Dia menjelaskan bahwa kekerasan verbal dapat menjadi pintu masuk kekerasan fisik.
“Kalimat tersebut bisa dimaknai bukan sekadar ancaman, tetapi deklarasi hierarki. Dengan pernyataan itu, yang bersangkutan ingin menempatkan warga sebagai subjek yang harus tunduk, bukan warga yang harus diayomi secara baik dan humanis,” tambahnya.
Ucapan seperti “_Aden kalau lah pakai baju ko, dak katakuik jo sia saja”_ bukan hanya persoalan mulut. Ekstremnya, pernyataan tersebut menunjukkan tanda bahwa aparatur merasa memiliki kuasa di atas hukum.
Menurutnya, pembenahan kultur komunikasi menjadi kunci.
“Seragam tidak membuat seseorang punya wibawa. Etika, integritas, dan bahasa yang menghormati warga lah yang membuat institusi dihargai,” ujarnya.
Dia menegaskan, jika bahasa aparat saja sudah premanistik, maka tindakan aparat tidak akan jauh berbeda.
“Ini bukan lagi masalah individu, ini masalah sistem.
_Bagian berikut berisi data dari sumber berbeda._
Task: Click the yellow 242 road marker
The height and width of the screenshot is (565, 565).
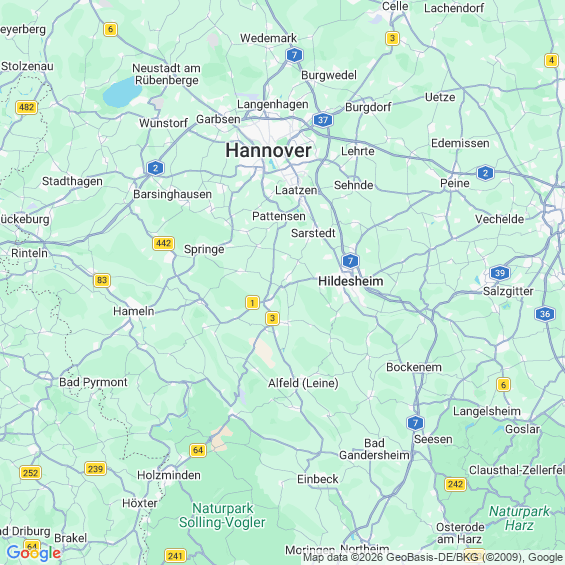Action: (x=455, y=484)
Dan sistem hanya bisa dibetulkan oleh kepala daerah,” tegasnya.
Di sisi lain, beranjak dari kejadian ini, Ketua PJKIP Sumbar Almudazir menegaskan bahwa Wali Kota Padang perlu menjadikan kasus ini sebagai alarm peringatan.
Menurut dia, evaluasi bukan hanya perlu, tetapi mendesak.
“Wali kota harus menjawab pertanyaan paling penting: apakah pantas aparatur yang diangkat melalui SK Wali Kota berbicara seperti itu kepada warga yang membayar mereka melalui pajak daerah?” ujarnya.
Almudazir juga melihat adanya kegagalan pembinaan di tubuh Satpol PP Padang. Menurutnya, tindakan dubalang yang bernuansa arogan muncul bukan hanya karena individu dubalang yang bermasalah, tetapi karena instansinya.
Sementara itu, seorang pengelola perusahaan pers di Padang, Daniel, menilai tindakan para dubalang menunjukkan gejala premanisme yang justru terserap ke dalam institusi resmi.
Ketua PJKIP Padang Yuliadi Chandra secara khusus menyoroti dua kasus dubalang yang bertindak di luar kewenangan.
“Dari catatan kami, sudah dua kasus dubalang bertindak melebihi kewenangannya. Pertama, dubalang yang menginterogasi warga dengan kekerasan. Kedua, pengeroyokan pemilik kafe di Koto Tangah,” sebutnya.
Chandra juga mendesak Wali Kota Padang untuk mengevaluasi Satpol PP.
“Kalau Satpol PP tidak sanggup, berhentikan saja Kasatpol PP-nya,” tegasnya.